Bosna-Hersek'teki savaş sırasında binlerce kişinin katledildiği Srebrenitsa kentinde BM bünyesinde görev yapan Hollanda askerlerinin tercümanlığını yapan Hasan Nuhonviç, görev yaptığı kampa sığınan annesi, babası ve kardeşinin gözleri önünde Çetniklere teslim edilmesinin acısını 15 yıldır unutamıyor.
Nuhonviç, 'Annemi katleden kişiyi belgeleriyle tespit ettim.
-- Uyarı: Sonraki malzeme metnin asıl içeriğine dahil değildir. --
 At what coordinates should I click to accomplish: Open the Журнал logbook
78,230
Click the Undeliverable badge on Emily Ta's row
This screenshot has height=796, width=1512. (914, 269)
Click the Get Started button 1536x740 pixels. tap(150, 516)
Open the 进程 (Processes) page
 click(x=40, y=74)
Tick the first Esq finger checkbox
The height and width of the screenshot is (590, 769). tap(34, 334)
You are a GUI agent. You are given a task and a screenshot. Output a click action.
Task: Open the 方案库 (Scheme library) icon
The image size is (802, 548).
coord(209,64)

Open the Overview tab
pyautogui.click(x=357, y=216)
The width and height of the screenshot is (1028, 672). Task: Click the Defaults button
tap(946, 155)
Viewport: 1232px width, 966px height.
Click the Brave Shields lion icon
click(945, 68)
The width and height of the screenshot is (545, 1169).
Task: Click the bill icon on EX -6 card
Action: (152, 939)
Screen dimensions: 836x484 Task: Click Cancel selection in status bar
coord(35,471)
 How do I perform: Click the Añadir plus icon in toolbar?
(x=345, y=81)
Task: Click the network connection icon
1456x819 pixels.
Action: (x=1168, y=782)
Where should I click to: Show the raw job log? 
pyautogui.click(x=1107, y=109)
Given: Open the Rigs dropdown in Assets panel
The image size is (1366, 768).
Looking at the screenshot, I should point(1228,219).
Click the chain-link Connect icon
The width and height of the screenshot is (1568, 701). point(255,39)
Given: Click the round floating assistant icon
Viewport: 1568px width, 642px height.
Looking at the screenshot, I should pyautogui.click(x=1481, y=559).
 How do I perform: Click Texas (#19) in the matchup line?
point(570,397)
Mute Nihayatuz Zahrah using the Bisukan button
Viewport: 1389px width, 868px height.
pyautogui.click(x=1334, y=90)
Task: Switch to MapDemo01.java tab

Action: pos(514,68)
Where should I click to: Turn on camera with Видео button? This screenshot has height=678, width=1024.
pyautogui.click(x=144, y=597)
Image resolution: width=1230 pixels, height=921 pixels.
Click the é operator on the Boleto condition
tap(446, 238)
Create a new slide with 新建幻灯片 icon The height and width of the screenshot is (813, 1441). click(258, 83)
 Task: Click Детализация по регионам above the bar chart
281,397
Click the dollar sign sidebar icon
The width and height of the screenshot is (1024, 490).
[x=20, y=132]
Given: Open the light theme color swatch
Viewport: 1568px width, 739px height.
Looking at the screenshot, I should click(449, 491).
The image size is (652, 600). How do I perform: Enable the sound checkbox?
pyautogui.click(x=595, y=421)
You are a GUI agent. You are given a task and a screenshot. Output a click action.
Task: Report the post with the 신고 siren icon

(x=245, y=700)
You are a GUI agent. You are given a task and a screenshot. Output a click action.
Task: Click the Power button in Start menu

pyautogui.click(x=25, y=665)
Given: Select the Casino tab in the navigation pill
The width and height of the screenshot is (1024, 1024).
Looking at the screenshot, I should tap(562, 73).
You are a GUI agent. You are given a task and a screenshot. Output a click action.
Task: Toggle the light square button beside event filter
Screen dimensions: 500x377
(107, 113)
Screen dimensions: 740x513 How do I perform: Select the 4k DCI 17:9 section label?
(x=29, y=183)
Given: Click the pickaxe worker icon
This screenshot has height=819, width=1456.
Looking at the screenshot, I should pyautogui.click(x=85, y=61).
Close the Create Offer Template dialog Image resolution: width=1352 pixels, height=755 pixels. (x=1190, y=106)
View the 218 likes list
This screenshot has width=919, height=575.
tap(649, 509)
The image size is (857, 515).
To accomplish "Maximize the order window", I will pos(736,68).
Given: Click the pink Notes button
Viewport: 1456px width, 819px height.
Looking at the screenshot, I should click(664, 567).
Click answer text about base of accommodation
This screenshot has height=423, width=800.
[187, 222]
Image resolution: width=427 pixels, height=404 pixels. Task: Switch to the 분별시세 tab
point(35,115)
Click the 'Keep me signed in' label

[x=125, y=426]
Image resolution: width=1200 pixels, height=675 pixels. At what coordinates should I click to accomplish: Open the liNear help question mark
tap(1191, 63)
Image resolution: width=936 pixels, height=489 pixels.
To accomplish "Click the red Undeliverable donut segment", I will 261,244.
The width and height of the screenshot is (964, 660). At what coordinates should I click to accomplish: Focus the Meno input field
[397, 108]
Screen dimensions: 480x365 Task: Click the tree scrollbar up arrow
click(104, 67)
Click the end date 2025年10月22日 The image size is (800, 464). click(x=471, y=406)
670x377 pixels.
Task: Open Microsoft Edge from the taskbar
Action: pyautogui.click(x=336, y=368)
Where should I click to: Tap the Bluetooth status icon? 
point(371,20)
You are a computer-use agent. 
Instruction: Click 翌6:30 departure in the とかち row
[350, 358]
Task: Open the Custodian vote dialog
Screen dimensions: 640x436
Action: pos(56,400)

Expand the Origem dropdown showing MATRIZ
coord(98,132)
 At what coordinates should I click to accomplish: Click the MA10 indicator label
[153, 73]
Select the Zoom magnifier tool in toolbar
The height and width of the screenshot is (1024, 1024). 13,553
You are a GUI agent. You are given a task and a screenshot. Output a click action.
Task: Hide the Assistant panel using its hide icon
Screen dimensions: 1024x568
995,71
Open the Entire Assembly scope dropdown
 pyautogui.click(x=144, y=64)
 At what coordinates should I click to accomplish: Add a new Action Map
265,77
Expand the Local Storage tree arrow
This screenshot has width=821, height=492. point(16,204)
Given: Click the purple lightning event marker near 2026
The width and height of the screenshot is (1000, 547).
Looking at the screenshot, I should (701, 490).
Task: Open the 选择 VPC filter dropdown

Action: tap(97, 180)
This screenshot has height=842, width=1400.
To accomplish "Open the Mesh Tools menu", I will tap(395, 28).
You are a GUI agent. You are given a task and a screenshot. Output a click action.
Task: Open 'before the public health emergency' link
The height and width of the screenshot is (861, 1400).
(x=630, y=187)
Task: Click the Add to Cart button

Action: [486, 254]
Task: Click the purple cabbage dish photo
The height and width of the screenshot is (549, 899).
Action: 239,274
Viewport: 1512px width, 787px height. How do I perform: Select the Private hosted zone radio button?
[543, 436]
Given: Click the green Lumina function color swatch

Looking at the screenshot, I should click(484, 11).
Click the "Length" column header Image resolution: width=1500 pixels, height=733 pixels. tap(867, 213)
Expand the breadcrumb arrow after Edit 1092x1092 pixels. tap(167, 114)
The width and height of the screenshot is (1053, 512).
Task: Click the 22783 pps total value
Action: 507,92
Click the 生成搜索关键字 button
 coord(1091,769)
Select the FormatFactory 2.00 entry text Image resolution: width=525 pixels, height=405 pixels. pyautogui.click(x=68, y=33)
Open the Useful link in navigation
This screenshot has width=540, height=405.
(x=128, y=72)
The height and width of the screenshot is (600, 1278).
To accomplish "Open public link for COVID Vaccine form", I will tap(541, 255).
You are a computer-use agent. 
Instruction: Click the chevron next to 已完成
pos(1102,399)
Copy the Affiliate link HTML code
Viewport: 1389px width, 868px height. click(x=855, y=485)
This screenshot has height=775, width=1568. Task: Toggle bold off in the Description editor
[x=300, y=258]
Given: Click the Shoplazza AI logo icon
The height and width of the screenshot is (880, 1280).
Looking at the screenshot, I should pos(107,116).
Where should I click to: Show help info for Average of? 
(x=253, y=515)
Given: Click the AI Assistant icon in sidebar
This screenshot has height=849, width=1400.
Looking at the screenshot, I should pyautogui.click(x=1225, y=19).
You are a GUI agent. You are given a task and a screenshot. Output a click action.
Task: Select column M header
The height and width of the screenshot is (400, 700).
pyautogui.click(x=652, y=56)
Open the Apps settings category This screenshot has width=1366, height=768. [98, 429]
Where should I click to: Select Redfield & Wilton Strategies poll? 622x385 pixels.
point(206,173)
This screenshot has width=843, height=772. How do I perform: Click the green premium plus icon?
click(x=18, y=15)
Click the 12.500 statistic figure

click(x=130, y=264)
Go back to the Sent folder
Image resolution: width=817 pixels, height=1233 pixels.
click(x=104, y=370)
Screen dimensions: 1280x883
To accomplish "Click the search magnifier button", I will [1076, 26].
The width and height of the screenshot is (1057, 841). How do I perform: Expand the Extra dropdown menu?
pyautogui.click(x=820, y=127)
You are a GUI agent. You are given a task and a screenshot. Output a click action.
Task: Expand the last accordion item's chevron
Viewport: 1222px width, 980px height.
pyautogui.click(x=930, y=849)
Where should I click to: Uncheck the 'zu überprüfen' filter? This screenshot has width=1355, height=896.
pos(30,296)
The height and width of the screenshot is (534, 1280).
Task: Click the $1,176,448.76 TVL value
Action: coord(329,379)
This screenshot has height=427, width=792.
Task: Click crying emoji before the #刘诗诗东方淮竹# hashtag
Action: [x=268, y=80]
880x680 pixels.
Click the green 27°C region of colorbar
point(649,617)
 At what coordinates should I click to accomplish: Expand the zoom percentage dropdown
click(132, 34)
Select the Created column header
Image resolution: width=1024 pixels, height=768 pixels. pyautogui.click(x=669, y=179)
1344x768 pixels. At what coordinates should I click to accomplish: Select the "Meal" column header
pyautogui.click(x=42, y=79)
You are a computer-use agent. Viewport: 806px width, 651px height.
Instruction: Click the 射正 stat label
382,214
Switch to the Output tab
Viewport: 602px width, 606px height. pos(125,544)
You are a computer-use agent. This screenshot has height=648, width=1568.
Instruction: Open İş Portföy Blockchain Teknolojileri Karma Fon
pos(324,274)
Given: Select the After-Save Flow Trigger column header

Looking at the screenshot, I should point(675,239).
Bu kişi şu anda Saraybosna'da bir devlet görevlisi olarak çalışıyor' diye konuştu.
Bosna'nın doğusunda bulunan Srebrenitsa, BM'nin 'Korunaklı Bölge' ilan ettiği Saraybosna, Bihaç, Gorajde, Zepa ve Tuzla gibi yerlerden biriydi. Srebrenitsa'nın bu özelliğinden dolayı komşu bölgelerden de mülteci akını yaşandı ve katliam öncesinde 45 bine yakın bir nüfus Srebrenitsa'da toplandı.
Hollanda askerlerine sığınan bu mülteciler, kampı kuşatan Bosnalı Sırpların generali Ratko Mladiç'e bağlı birliklerce alınarak götürüldükleri ormanlık alanlarda, kapatıldıkları fabrikalarda katledildi.
Tam 8 bin 372 kişinin katledildiği, BM ve Lahey'deki uluslararası mahkemenin soykırım olarak tanıdığı bu olayı, en acı şekilde yaşayanlardan biri de Hasan Nuhonviç idi...
Hasan Nuhanoviç, o gün yaşadığı olayları 11 Temmuzda anılacak Srebrenitsa soykırımının 15. yıl dönümünden önce AA muhabirine anlattı. Saraybosna'da makine mühendisliği eğitimi aldığını ve savaş başladığı sırada okulu yarıda bırakarak, Bosna'nın doğusunda bulunan Vlasenica kasabasında yaşayan ailesinin yanına döndüğünü ifade eden Nuhanoviç, buranın Sırp askerlerince işgal edilmesi üzerine ailesiyle 1992 yılında Srebrenitsa'ya sığınmak zorunda kaldıklarını söyledi.
Önce gönüllü olarak sonra da resmen BM'de tercüman olarak görev yapmaya başladığını belirten Nuhanoviç, bu görevini Srebrenitsa kuşatması sırasında ve Potoçari kampında sürdürdüğünü anlattı.
Nuhonviç, kampa sığınan sivil Boşnaklar arasında annesi, babası ve kardeşi Muhammed'in de bulunduğunu ve onların ölüme gidiş anını hiçbir zaman unutamadığını belirtti. Nuhanoviç, 11 Temmuz 1995 tarihinde Ratko Mladiç ve birliklerinin Holllanda askeri gücünün hiçbir direnişiyle karşılaşmadan, silahlardan arındırılmış Srebrenitsa'ya girdiğini ifade etti.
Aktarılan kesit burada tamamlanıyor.